最近の地震エコー発生状況

2019-07-21 北海道札幌で観測されている地震エコーから予想される北海道南方沖巨大地震(4)

2019-Jun.-28
2016年6月から観測され始めた函館局、八戸局、浦河局、そして青森局からの地震エコーは3年という異例の長期間継続してきましたが、最近ようやく減衰傾向が現れてきました。静穏期にほとんど入っていると言えるかもしれません。予想震央域は青森県東方沖から北海道南西部東方沖にかけての海底。推定されるMは8.1で微増しました。下の図は予想震央域です。断層域や余震域ではありません。台風3号はコースが北海道からはなれて、誘発は無かったようです。ちなみにこの領域で過去発生したM7.5以上の大地震は1856年8月23日に起きた地震M7.5、1968年5月16日に起きた1968年十勝沖地震M7.9、それに1994年12月28日に起きた平成6年三陸はるか沖地震M7.5があります。このように地震がかなり発生しているので歪みが十分蓄積されていないはずではないかとも思われるのですが、この領域は千島弧と北部本州弧との衝突域であり、太平洋プレートとは直接関係しないメカニズムも考えられます。昨年の胆振東部地震M6.7はこのタイプでした。またさらにプレート内部の地震の可能性もありえます。

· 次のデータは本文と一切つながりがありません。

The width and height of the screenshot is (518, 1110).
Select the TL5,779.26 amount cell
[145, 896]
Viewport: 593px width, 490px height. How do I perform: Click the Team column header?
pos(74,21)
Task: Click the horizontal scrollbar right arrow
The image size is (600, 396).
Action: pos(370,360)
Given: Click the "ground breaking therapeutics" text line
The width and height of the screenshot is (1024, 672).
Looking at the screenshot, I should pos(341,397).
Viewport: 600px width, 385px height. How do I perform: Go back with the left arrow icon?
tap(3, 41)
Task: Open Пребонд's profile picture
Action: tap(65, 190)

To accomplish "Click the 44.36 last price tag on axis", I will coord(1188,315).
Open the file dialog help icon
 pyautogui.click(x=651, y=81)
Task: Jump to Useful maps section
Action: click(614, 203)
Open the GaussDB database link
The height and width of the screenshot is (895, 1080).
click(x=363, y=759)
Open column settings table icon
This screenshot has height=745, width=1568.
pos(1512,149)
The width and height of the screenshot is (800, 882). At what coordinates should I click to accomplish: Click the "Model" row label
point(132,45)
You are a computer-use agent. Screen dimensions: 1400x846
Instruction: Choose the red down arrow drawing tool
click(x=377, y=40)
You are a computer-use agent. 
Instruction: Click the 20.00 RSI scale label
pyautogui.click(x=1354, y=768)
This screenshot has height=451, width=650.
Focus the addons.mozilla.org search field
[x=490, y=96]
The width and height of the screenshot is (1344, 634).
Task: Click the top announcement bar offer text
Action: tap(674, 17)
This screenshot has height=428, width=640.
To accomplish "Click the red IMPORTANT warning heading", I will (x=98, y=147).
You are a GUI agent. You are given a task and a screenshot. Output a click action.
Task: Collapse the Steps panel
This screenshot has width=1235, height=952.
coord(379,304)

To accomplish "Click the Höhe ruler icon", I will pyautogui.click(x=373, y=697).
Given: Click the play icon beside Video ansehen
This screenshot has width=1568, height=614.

下の図は6月27日までの地震エコーの発生状況です。観測される頻度が低下しています。6月1日ー27日でエコーが観測された日は9日だけでした。

2019-Jul.-14
下の図は14日午後までの札幌で観測された地震エコーの推移です。大きな変動は無いようです。

2019-Jul.-21
20日までの地震エコーの推移です(下図)。7月に入りエコーが観測されたのは1日(200分),2日(84分),4日(80分),11日(20分),17日(13分)の5日のみです。過去の事例ではすべてが静穏期の9日(Tb)以内に地震発生となっていましたが、今回の事例では地震エコー活動期間(Ta)が3年以上継続しているのでTbはもっと長く10-20日くらいかもしれません。